> [Auszug aus dem Datensatz]:
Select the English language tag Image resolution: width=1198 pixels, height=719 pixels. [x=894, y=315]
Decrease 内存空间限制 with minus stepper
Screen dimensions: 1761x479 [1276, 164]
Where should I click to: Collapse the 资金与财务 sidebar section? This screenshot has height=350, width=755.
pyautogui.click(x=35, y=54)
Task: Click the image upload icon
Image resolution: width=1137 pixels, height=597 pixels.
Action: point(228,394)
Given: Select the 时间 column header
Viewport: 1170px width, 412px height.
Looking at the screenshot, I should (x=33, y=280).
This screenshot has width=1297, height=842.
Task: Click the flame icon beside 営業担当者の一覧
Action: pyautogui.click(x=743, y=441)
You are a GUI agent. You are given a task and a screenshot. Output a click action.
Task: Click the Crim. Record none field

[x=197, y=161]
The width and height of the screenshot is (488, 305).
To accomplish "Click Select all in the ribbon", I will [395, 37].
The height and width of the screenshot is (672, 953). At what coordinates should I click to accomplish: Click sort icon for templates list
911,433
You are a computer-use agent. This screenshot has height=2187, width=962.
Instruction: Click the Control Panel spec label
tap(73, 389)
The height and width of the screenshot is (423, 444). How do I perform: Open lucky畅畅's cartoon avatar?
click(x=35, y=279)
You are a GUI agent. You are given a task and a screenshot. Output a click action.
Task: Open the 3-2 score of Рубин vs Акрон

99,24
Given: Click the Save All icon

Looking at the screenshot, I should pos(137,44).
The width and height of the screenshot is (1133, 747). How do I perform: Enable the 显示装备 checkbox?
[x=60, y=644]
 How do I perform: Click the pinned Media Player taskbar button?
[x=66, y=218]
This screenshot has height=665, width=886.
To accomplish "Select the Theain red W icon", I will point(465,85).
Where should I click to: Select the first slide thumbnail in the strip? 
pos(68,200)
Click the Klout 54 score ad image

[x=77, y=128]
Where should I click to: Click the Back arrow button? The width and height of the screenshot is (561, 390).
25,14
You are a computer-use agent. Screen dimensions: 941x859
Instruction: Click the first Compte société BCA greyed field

> [ZU ERLEDIGEN]:
Geben Sie aus dem Datensatzauszug oben die Zeilen unverändert wieder, die mit der Zeile beginnen, die „Where should I click to: Collapse“ enthält, und mit der Zeile enden, die „click(x=35, y=279)“ enthält. Beide Grenzzeilen gehören dazu.

> [MUSTERLÖSUNG]:
Where should I click to: Collapse the 资金与财务 sidebar section? This screenshot has height=350, width=755.
pyautogui.click(x=35, y=54)
Task: Click the image upload icon
Image resolution: width=1137 pixels, height=597 pixels.
Action: point(228,394)
Given: Select the 时间 column header
Viewport: 1170px width, 412px height.
Looking at the screenshot, I should (x=33, y=280).
This screenshot has width=1297, height=842.
Task: Click the flame icon beside 営業担当者の一覧
Action: pyautogui.click(x=743, y=441)
You are a GUI agent. You are given a task and a screenshot. Output a click action.
Task: Click the Crim. Record none field

[x=197, y=161]
The width and height of the screenshot is (488, 305).
To accomplish "Click Select all in the ribbon", I will [395, 37].
The height and width of the screenshot is (672, 953). At what coordinates should I click to accomplish: Click sort icon for templates list
911,433
You are a computer-use agent. This screenshot has height=2187, width=962.
Instruction: Click the Control Panel spec label
tap(73, 389)
The height and width of the screenshot is (423, 444). How do I perform: Open lucky畅畅's cartoon avatar?
click(x=35, y=279)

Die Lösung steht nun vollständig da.